START Input records
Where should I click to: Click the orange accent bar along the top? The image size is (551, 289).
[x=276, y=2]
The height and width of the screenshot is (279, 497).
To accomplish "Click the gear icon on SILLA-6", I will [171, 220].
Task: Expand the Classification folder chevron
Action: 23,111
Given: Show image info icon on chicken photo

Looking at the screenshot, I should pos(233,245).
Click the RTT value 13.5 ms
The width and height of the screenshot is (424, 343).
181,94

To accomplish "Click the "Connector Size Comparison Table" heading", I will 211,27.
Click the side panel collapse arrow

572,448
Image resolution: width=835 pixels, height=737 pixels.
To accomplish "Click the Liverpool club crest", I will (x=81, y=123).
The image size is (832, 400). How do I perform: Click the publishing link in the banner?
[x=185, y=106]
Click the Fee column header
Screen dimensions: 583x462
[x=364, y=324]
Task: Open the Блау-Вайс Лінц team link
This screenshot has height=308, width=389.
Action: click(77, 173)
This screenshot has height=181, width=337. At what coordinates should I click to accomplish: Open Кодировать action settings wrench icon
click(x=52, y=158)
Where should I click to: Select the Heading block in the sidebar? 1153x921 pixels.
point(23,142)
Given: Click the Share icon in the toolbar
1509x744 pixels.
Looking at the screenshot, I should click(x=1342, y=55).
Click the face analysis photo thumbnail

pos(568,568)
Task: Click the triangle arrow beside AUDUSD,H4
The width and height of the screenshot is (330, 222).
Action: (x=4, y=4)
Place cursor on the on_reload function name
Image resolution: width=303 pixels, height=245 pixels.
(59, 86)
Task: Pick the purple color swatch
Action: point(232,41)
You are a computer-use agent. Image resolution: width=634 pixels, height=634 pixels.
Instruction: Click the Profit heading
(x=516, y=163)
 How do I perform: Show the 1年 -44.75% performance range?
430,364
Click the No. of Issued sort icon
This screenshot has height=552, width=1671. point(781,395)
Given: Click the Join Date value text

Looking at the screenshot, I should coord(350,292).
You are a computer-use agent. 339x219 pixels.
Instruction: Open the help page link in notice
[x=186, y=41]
END Input records
# Task prompt:
Look through the lines above and collect those with the word "computer".

# Solution to this task:
You are a computer-use agent. Image resolution: width=634 pixels, height=634 pixels.
You are a computer-use agent. 339x219 pixels.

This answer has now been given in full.